▶ EXERCISE INSTRUCTIONS
Search the records for the string "will", and show each line where it appears.

··· INFORMATION

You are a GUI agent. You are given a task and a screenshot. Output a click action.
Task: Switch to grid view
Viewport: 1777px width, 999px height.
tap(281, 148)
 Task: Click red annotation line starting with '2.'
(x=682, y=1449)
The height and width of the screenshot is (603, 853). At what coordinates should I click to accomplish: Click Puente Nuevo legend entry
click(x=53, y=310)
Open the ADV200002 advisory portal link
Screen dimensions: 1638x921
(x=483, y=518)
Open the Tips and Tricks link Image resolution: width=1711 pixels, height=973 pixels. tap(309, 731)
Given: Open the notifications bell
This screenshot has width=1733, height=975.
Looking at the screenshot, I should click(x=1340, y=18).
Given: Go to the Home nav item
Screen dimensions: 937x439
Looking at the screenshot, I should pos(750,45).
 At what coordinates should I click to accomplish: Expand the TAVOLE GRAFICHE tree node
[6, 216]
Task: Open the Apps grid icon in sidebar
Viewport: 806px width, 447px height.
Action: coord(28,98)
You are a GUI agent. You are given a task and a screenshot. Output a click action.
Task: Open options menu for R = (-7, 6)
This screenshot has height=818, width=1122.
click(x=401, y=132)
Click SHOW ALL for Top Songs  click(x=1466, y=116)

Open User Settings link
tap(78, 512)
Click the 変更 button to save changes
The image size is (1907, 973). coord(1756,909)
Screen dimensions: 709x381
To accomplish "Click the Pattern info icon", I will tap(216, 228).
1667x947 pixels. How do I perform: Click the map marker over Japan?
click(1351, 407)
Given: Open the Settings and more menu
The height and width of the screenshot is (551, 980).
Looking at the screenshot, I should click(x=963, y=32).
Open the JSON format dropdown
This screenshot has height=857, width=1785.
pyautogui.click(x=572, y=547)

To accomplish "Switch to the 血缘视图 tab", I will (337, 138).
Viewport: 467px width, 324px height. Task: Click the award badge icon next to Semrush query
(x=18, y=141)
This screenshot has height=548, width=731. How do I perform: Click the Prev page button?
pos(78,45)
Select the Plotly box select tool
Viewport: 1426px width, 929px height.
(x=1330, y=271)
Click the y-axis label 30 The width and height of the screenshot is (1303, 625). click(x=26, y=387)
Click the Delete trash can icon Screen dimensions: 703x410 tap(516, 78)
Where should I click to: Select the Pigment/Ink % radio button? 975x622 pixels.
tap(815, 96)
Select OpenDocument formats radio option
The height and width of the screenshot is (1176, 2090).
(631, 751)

······

▶ ANSWER SPACE
To accomplish "Click the Pattern info icon", I will tap(216, 228).
To accomplish "Switch to the 血缘视图 tab", I will (337, 138).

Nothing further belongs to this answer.